Lol the same link you gave, just scroll down to Nixson’s loong reply
[EDIT]:
AdamTM, plz plz plz, stop quoting the whole post every time you respond to people, instead, use @person if you fell the need to make your self clear to who you are talking or use the [ quote ] [ / quote ] to quote specific things, and not the whole post
There is a video on how to use them in the first post. If you need to apply them to a uvsphere, this is what you do:
Delete the bottom half of the uvsphere in editmode.
add the sky texture of your choice.
In the texture buttons, set the min Y value to -0.333
In the material buttons, set the map input to sphere, then turn on ‘shadeless’
Render
But there are more things to consider. For a start, if your scene uses raytracing, then using a uvsphere with a texture applied is much slower than just loading the texture into the worldbuttons. Try it and see.
The way around this is to disable ‘traceable’ and ‘shadowbuff’ in the material of the uvsphere. This will make the sphere invisible to raytracing and render a huge deal faster. At this point you’re probably thinking ‘well I need raytraced reflections in this scene, so how does that work?’
Fortunately, there is a solution to this too. Simply load the same texture into the worldbuttons and use that for your reflections. You can have your cake and eat it too.
Oh, forgot to add that the method I highlighted only applies to equirectangular images (The ones that say ‘spheremaps’ in that link I posted), it will not map correctly with Angularmaps.

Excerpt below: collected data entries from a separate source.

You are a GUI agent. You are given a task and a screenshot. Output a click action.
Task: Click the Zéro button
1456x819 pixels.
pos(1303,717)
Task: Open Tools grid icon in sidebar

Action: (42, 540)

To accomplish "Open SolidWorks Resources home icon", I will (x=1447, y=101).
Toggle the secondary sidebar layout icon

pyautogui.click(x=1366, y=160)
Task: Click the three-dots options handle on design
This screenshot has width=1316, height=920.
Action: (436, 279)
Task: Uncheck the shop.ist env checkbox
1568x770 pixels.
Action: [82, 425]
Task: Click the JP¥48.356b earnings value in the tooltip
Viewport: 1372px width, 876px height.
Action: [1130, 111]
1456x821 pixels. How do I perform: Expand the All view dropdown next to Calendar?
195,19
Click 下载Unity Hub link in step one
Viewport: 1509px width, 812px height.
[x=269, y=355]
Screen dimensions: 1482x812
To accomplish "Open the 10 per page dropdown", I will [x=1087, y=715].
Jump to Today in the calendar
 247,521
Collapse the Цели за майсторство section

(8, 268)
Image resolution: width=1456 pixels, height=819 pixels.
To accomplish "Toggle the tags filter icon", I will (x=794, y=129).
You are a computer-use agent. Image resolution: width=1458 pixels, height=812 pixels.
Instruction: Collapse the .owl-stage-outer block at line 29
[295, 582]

Ok, with 2.5, you have to load the world textures via the texture buttons. Due to the context sensitivity of 2.5, you can’t just click the texturebutton icon, otherwise you’ll probably get the texture options for your materials. What you need to do is click the worldbutton icon first, then click the texture icon, so Blender understands what the context is. (weird, I know)
Then it’s just a case of loading the image, setting the mapping coordinates to ‘sphere’, then make sure it’s influencing the ‘Horizon’ value in the influence tab. Then you have to go back to the world buttons and activate ‘real sky’. That should do it.
The mapping of a uvsphere should by and large be the same as I described above. If you still have any problems, let me know.